After Adele's new album, 25, sold 3.38 million copies in the United States in the first week after its release, it was pretty much inevitable that the singer would get star treatment in Time magazine which popped her onto the cover of its Dec. 21 issue.

Her soulfully glamorous portrait was taken by Erik Madigan Heck, 32, a Minnesota-born fashion photographer whose own credits are pretty glossy. By the time he turned 30, Heck had snared Forbes Magazine's "30 Under 30" award, and an Infinity Award from the International Center of Photography. Besides TIME, he has photographed for The New York Times Magazine, The New Yorker, Vanity Fair, Harper's Bazaar, W magazine and British Vogue among others.

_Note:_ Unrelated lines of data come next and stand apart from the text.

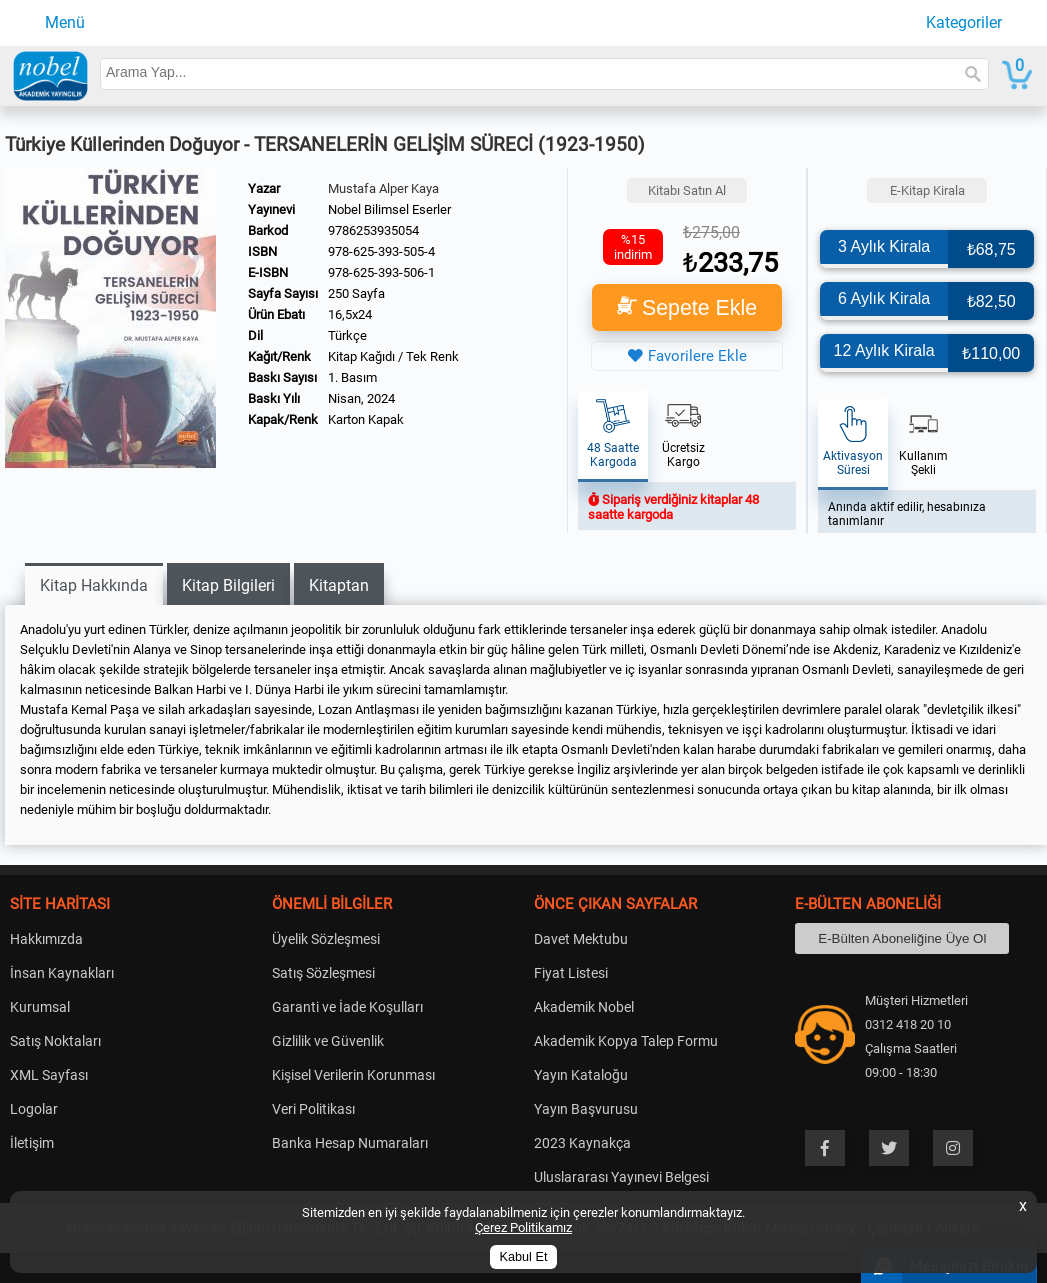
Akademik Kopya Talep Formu (626, 1041)
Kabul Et (524, 1257)
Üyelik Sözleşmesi (326, 939)
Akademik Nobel (584, 1007)
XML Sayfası (49, 1075)
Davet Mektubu (581, 939)
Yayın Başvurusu (586, 1109)
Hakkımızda (46, 939)
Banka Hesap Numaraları (350, 1143)
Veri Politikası (313, 1109)
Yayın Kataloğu (581, 1075)
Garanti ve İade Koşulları (347, 1007)
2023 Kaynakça (582, 1143)
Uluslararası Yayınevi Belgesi (621, 1177)
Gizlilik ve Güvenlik (328, 1041)
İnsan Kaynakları (62, 973)
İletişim (32, 1143)
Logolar (34, 1109)
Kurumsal (40, 1007)
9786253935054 (373, 230)
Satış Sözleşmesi (323, 973)
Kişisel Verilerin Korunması (353, 1075)
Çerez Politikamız (523, 1227)
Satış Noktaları (55, 1041)
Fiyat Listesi (571, 973)
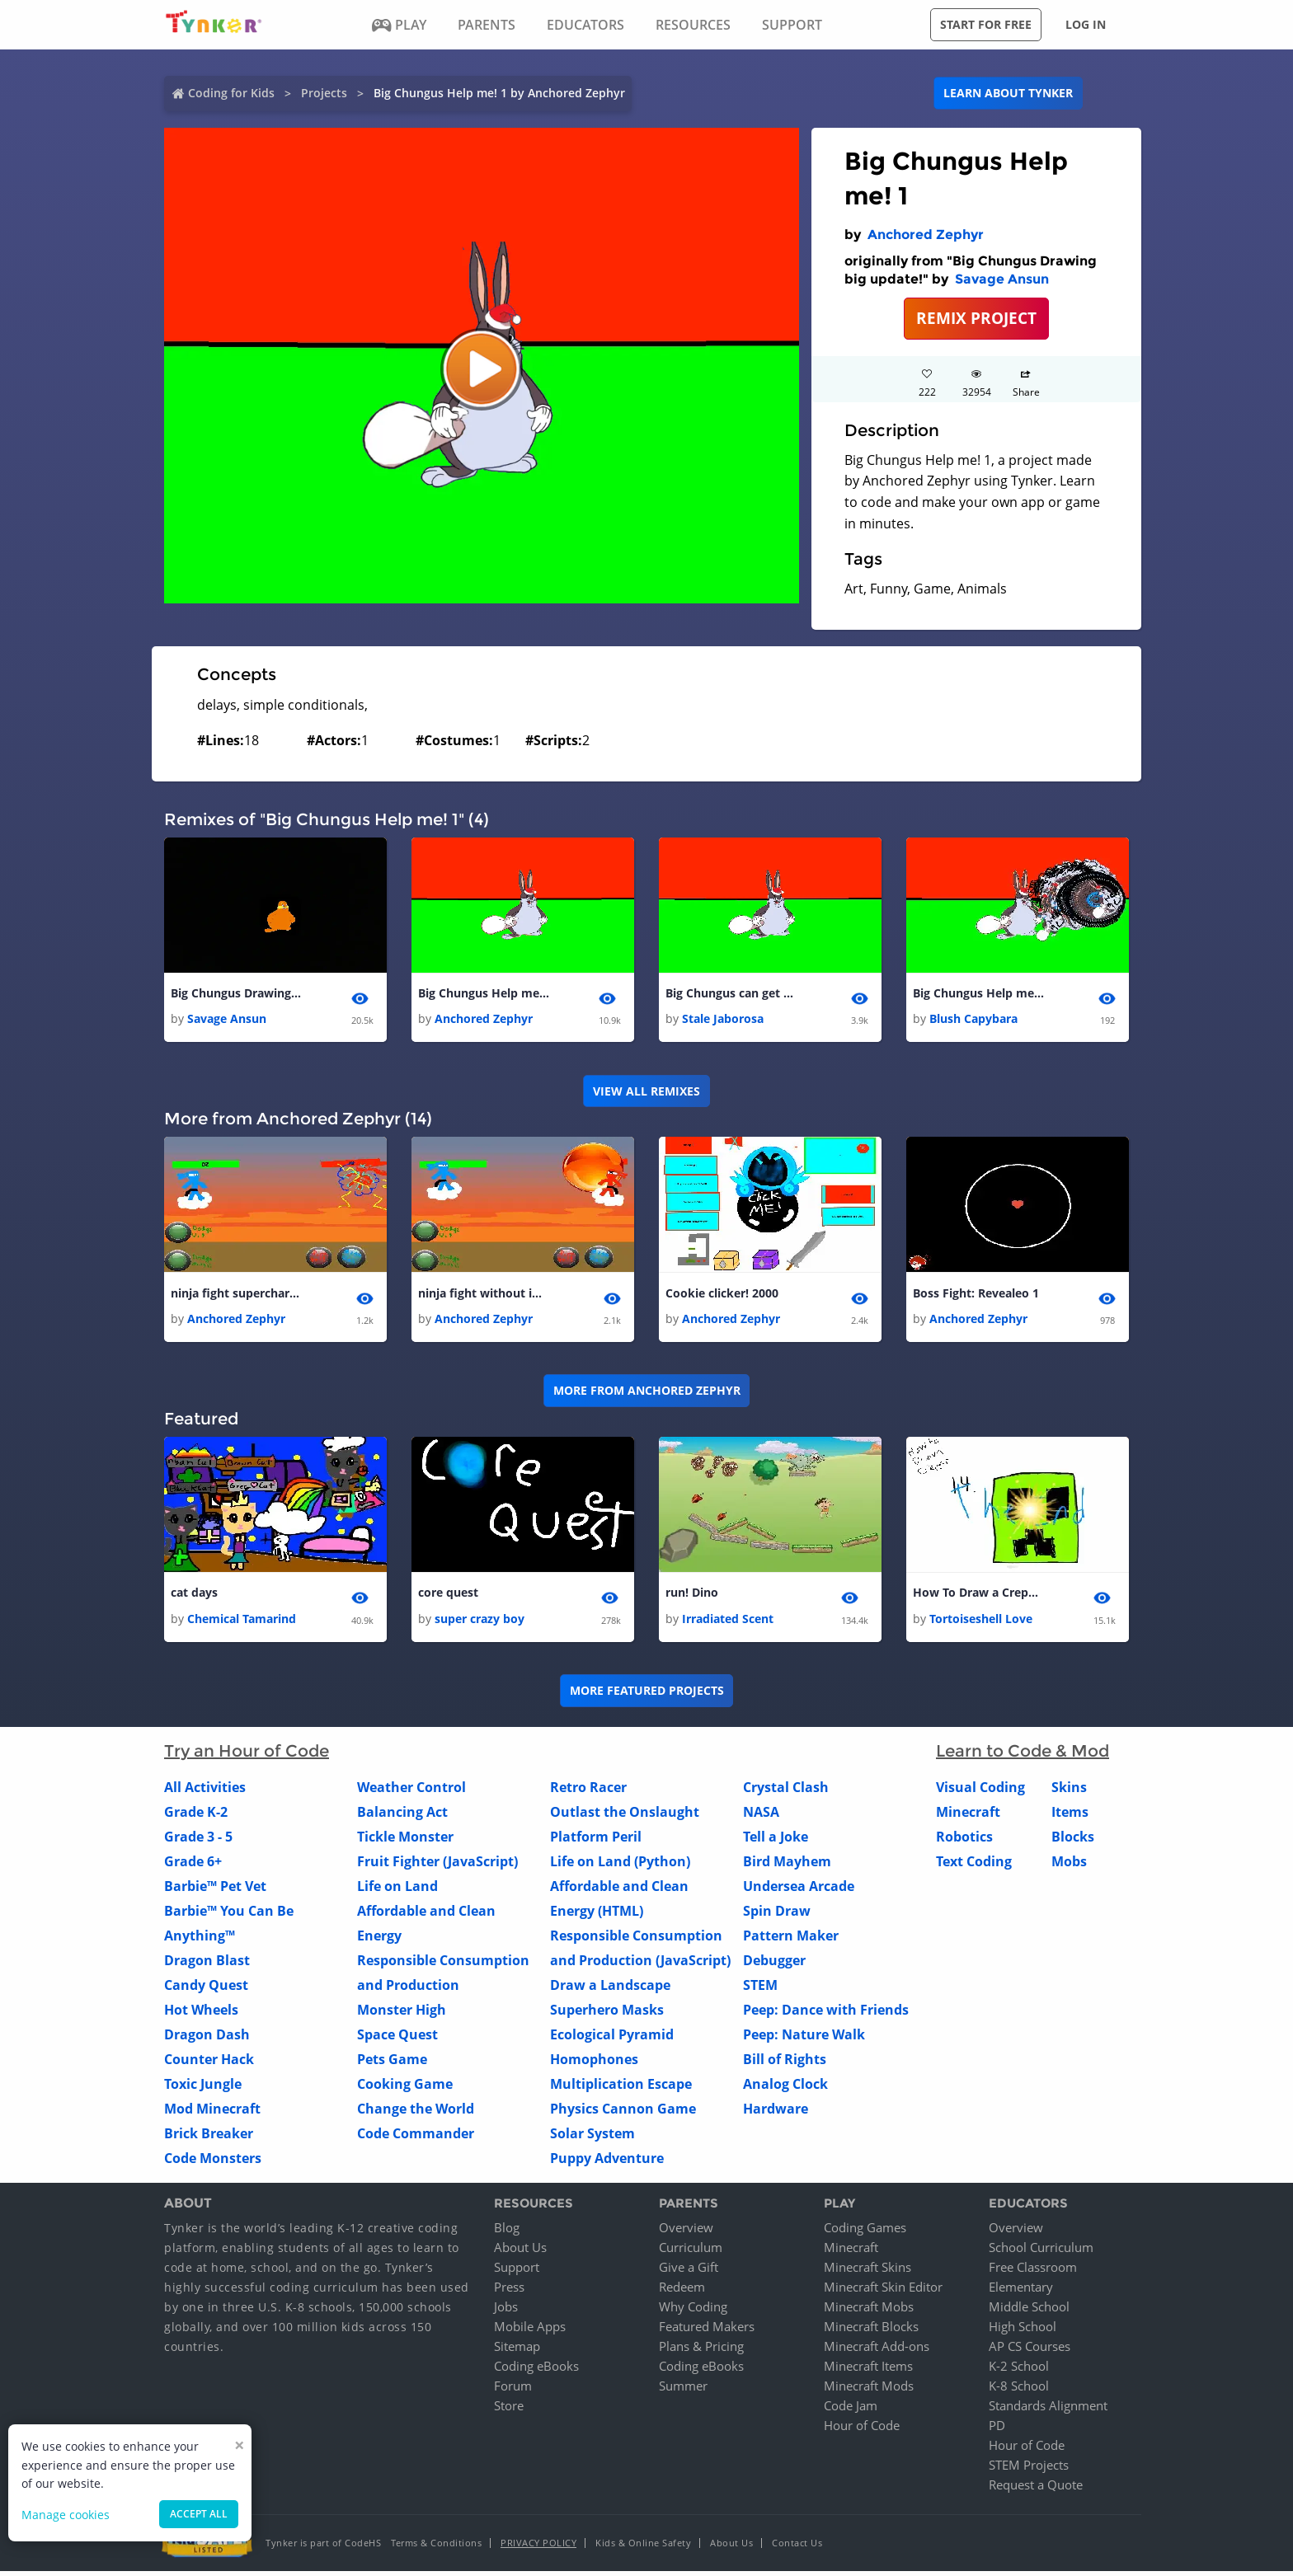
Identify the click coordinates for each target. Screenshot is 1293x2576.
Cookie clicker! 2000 (721, 1295)
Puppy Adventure (607, 2163)
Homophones (594, 2064)
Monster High (401, 2015)
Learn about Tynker (1008, 93)
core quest (448, 1596)
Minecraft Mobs (869, 2311)
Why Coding (693, 2311)
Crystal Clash (786, 1792)
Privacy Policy (538, 2547)
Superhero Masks (607, 2015)
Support (516, 2272)
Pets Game (392, 2064)
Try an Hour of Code (246, 1756)
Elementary (1021, 2291)
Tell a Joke (775, 1841)
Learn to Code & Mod (1022, 1756)
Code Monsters (212, 2163)
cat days (194, 1596)
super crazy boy (479, 1623)
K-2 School (1019, 2371)
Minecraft (968, 1817)
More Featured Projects (647, 1695)
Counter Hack (209, 2064)
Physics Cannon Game (623, 2113)
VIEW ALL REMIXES (646, 1092)
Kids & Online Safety (643, 2547)
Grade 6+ (193, 1866)
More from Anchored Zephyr (647, 1393)
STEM (760, 1990)
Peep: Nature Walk (804, 2039)
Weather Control (411, 1792)
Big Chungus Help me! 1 (484, 994)
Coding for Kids (231, 93)
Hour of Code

The photo shows Adele in a crimson jacket and scarlet lipstick – colors that Heck chose to echo the red border on Time covers.

"I feel she looks empowered and sincere," said Heck, who was in the Twin Cities visiting family for the holidays with his wife Brianna, a children's book illustrator, and their three-month old son Felix. "She doesn't look like she's acting for the camera. It looks like a real moment. She's definitely like an old Hollywood-looking beauty, and that picture is reminiscent of older portraiture. So it's nice."

It was Heck's third big cover this fall.

"We shot Nicki Minaj for the New York Times magazine and Lupita Nyong'o for the Guardian in London," he said. "Adele was the hat trick for 2015. It's been a good year."

Born in Excelsior, Heck settled in New York City after earning his MFA in photography from Parsons School of Design at The New School. His early success was linked to his attention-grabbing Nomenus Quarterly, an exclusive folio publication he founded in 2007 that merged art and fashion into a very high end package.

Dubbed the world's most expensive magazine, Nomenus Quarterly typically cost $2,500 per copy for an "edition" consisting of a mere 50 copies.The boxed folios mixed, for example, the sculptural paintings of Anselm Kiefer and the photo-based paintings of Gerhard Richter with ads, designs,clothes and other projects by the likes of Rodarte and Ann Demeulemeester. For a guy who calls himself a "painter who uses photography," it was a savvy statement of his own aspirational aesthetic.

To maintain exclusivity, and doubtless to garner maximum attention, Heck sometimes cut his print runs to as few as 10 copies as he did for the Nomenus Quarterly released in June 2009. The tab on that issue was $6,500 per copy. A savvy marketer herself, Adele surely appreciates Heck's marketing moxie.